SHORT PROBLEM
Pick out each line of the data below that contains the word "Switch", and copy those lines in full.

·····

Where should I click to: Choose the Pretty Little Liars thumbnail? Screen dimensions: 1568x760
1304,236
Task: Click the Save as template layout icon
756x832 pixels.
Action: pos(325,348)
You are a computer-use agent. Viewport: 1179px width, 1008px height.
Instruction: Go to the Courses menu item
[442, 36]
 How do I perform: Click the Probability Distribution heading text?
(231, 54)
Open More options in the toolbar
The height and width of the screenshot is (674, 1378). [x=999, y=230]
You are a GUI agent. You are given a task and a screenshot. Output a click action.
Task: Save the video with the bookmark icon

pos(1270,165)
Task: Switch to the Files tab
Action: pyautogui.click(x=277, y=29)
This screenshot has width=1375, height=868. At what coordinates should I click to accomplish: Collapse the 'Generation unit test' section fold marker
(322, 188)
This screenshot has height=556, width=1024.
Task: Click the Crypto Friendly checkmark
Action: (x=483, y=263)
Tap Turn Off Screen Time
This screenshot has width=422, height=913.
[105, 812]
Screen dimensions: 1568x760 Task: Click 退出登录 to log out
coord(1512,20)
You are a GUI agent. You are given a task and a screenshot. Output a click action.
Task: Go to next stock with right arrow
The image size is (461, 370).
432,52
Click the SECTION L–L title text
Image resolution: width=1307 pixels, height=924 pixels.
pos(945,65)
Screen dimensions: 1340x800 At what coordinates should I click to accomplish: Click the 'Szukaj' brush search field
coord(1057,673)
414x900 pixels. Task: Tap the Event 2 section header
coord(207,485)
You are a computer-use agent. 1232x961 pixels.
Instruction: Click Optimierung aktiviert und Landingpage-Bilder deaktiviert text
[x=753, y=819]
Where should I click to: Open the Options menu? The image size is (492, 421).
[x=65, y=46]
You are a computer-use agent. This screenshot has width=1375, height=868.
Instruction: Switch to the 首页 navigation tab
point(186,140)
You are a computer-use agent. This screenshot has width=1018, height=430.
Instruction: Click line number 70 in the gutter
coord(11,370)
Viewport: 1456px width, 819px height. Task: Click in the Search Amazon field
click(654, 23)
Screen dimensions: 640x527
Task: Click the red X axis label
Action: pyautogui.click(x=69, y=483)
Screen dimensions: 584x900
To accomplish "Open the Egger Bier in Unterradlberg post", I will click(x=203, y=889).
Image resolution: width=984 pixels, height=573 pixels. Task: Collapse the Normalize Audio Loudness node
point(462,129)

·····

CORRECT RESULT
Task: Switch to the Files tab
Instruction: Switch to the 首页 navigation tab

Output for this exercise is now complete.